BEGIN Listing

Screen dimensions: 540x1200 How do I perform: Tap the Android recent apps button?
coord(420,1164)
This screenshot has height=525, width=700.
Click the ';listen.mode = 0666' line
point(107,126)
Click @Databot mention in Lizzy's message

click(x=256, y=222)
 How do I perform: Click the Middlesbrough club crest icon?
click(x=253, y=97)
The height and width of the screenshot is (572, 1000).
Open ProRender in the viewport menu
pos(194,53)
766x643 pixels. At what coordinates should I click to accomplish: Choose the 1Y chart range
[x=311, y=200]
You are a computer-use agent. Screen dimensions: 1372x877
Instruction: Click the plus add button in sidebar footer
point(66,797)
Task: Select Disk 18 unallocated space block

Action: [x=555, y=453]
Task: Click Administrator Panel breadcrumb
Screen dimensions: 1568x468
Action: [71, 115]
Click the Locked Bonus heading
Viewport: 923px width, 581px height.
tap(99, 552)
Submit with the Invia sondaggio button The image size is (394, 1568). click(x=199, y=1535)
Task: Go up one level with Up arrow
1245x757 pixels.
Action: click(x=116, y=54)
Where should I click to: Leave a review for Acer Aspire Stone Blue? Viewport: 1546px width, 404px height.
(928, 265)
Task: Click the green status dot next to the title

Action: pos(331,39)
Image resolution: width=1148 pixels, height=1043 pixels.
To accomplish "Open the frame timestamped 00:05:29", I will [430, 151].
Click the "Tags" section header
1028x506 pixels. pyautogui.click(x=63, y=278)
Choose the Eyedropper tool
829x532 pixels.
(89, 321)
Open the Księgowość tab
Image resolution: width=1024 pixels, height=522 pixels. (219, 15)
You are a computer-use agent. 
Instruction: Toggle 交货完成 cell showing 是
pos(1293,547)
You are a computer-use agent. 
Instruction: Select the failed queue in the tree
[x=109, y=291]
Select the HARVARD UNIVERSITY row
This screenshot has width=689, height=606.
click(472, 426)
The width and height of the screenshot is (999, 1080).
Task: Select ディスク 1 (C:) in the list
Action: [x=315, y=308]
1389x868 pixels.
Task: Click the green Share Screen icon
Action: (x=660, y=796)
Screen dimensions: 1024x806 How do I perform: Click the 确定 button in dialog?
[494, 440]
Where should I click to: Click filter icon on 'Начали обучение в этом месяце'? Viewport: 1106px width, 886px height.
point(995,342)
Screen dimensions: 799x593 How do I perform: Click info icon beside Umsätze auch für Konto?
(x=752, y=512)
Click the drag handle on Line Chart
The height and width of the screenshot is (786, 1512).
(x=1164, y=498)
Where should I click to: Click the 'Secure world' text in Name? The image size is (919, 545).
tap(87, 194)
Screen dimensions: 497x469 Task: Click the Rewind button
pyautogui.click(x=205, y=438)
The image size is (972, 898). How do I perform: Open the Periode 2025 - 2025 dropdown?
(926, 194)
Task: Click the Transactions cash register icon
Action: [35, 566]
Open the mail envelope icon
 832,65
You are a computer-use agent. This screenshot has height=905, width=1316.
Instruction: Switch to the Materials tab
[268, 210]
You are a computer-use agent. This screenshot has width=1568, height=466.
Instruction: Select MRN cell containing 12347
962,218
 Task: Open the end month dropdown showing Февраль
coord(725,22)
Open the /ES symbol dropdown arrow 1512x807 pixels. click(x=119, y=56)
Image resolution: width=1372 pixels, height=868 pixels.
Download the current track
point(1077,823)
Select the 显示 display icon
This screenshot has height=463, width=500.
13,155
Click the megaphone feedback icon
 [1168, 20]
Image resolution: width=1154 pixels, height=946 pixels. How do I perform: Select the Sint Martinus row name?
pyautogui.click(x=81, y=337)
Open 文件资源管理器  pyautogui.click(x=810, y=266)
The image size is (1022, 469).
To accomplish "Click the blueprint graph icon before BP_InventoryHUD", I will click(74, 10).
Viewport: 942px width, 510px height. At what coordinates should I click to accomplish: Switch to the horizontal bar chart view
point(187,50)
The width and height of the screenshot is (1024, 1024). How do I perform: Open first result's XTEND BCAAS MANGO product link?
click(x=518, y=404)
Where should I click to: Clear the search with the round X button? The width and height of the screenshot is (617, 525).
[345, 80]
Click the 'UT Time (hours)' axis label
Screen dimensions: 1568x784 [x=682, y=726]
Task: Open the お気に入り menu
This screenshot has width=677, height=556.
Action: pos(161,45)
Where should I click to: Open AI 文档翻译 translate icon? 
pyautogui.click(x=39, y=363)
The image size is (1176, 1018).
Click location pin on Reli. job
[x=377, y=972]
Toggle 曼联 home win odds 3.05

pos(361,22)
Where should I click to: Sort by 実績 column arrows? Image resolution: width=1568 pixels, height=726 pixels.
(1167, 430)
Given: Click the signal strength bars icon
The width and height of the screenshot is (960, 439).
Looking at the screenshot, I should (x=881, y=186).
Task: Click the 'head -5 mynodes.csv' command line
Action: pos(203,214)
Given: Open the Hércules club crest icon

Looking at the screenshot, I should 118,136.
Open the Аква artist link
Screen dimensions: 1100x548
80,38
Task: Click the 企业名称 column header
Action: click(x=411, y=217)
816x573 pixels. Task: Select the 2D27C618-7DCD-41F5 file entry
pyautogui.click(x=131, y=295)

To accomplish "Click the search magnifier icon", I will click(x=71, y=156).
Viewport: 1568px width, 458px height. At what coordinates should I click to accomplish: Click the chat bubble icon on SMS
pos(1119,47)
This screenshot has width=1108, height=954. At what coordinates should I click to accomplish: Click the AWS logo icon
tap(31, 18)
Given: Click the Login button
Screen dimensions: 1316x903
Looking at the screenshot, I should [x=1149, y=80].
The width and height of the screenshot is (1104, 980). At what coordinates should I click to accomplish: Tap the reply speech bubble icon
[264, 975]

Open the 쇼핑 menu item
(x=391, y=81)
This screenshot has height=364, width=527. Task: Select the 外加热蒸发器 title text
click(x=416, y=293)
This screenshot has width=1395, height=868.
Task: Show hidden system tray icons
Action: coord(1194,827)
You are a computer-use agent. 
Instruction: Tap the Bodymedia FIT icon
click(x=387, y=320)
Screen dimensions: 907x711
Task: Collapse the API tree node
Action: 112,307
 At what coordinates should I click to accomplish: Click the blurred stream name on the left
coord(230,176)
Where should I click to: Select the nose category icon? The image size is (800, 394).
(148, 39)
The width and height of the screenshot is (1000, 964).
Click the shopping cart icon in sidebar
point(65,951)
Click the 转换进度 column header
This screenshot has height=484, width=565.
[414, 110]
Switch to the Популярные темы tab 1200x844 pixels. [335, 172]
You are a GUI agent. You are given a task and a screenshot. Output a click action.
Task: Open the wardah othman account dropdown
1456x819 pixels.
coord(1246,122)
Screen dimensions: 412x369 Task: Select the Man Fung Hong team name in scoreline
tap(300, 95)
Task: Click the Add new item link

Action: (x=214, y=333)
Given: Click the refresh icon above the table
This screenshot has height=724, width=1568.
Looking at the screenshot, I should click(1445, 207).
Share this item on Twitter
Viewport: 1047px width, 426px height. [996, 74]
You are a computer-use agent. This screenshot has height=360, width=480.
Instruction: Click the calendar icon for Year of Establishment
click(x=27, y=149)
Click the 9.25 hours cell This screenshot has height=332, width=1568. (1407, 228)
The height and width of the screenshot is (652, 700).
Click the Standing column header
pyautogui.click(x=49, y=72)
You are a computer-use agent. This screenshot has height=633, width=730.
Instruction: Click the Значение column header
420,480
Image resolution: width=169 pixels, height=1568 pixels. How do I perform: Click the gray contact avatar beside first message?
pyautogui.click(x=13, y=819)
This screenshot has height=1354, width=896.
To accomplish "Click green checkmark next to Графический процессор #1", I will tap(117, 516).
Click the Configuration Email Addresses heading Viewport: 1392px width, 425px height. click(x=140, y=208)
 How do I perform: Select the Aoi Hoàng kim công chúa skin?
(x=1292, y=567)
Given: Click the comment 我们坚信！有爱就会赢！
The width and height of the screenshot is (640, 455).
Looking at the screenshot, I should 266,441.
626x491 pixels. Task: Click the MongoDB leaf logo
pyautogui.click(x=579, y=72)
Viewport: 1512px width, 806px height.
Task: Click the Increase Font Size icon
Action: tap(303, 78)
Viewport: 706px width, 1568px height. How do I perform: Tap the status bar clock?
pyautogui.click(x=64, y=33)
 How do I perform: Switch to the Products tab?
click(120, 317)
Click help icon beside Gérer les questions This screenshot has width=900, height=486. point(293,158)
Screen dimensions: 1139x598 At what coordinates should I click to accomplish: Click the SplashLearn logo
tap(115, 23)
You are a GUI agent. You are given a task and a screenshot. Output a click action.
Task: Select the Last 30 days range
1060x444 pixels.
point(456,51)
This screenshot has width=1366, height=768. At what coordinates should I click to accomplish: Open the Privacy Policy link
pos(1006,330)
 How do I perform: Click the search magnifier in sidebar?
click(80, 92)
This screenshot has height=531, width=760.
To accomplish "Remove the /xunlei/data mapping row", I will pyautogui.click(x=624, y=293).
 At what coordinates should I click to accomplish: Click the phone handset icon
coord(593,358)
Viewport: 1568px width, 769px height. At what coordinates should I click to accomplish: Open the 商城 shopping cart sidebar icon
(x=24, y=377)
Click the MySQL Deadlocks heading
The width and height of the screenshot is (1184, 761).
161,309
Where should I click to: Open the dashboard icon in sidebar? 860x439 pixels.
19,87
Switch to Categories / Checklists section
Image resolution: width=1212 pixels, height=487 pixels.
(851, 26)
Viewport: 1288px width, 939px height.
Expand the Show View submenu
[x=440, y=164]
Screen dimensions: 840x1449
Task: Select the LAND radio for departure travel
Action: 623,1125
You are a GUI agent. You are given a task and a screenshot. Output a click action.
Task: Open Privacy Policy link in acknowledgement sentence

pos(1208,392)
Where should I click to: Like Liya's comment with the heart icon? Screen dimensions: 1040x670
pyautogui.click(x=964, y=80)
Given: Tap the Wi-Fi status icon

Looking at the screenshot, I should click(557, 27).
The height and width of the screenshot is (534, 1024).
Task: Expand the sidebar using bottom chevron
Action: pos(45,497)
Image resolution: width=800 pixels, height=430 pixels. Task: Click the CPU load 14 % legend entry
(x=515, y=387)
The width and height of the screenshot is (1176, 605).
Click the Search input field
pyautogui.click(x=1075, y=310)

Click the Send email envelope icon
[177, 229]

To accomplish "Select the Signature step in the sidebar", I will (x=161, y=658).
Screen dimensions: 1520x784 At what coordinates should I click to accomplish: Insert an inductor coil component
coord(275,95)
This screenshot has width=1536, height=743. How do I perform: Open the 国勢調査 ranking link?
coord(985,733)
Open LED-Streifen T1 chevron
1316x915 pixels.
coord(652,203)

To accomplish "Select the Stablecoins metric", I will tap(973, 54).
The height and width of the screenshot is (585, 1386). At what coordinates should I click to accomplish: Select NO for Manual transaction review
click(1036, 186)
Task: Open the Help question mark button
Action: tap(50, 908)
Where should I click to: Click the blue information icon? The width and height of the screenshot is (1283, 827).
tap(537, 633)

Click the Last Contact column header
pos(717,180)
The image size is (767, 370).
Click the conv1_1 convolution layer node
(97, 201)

END Listing

■ **Aim**: Can you rewrite the entries from the line containing "Submit with the" through the line containing "Action: pos(331,39)", requests included, scaling every coordinate in the answers by 2.05 and rounding to whole numbers with halves rounded up? Leave all other numbers as they are.

■ **Answer**:
Submit with the Invia sondaggio button The image size is (394, 1568). click(x=408, y=3147)
Task: Go up one level with Up arrow
1245x757 pixels.
Action: click(x=238, y=111)
Where should I click to: Leave a review for Acer Aspire Stone Blue? Viewport: 1546px width, 404px height.
(1902, 543)
Task: Click the green status dot next to the title

Action: pos(679,80)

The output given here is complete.